“It’s unheard of,” a lawyer wonders, her hand over her mouth. “It drives you crazy,” agrees one of his colleagues, sitting on a bench in the Dakar court. One after the other, they came out of the offices of the investigating judges. Several have volunteered to assist those arrested during the protests that swept through Senegal in early June after the conviction of opponent Ousmane Sonko for “corruption of youth”. “Since this morning, we have placed everyone under MD [warrant of deposit]”, underlines one of them, Me Ndeye Coumba Kane.
In a June 13 statement, Abdou Karim, the Dakar public prosecutor, said 410 people were arrested in the capital for “their participation in the demonstrations”. Apart from minors and demonstrators whose involvement he considers “lesser”, the prosecutor declares having opted “for the full rigor of the law in the prosecution”.
“For the majority, they are prosecuted for undermining state security, calling for insurrection, words or acts likely to discredit the institutions of the Republic,” says Me Kane. “For certain offenses which particularly affect state security, the prosecutor has the latitude to oppose any release”, she adds to explain the refusal of provisional release to many detainees.
What add to the concern of the relatives of those arrested. Dozens of parents are waiting in front of the “Cave” of the prosecution, a day prison where the detainees wait to be informed about the proceedings against them. Some visitors, exhausted, shelter from the sun under the stairs, others are almost lying in the shade of the trees after a day watching for news of their loved ones.
In Rebeuss prison
At the slightest metallic noise from the building’s gate, part of the crowd approaches. An elderly man attempts to slip a bag of bananas through the gates to an officer heading inside. His interlocutor asks his colleagues if “the hour has not passed” before finally picking up the package.

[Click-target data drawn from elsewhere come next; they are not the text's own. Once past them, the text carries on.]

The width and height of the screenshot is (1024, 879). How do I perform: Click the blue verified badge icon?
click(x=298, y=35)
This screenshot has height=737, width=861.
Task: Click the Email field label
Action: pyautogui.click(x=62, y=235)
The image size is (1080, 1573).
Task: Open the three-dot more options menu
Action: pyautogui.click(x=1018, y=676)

Kiné Konaté, rosary around his neck, converses in the middle of a small group of men. Neighbors also came to inquire about the fate of a friend or relative. It was only that day that she was finally able to find traces of her nephew, Serigne. Arrested on the first day of the protests, when his workmates “had finished dropping him off in his commune”, his family spent more than a week looking for him.
“We went around the police stations in the area, we went to more than ten brigades,” says the aunt. “They [law enforcement] don’t know who did what, they’re taking everyone away,” she laments, reassured to have at least been able to locate the young man thanks to a call made with the phone from a stranger.
Coming to assist two of his relatives, Georges Dethie learned that his cousin will stay for a time in the famous prison of Rebeuss, in the city center. Arrested the day before the demonstrations while “visiting one of his comrades”, Georges believes that he was “targeted” because he is an “influential” coordinator of one of the youth sections of the Pastef.
His party interprets the exit from the prosecution as “yet another attack on Pastef”. The party of opponent Ousmane Sonko, de facto house arrest in the capital, also deplores “the silence of the prosecutor” on the deaths during the riots in early June. Sixteen victims were recorded during these two days of demonstration according to the government, twenty-three according to Amnesty International whose director of the Senegalese office, Seydi Gassama, does not see with a good eye the arrival of these many detainees in prisons ” already overcrowded.”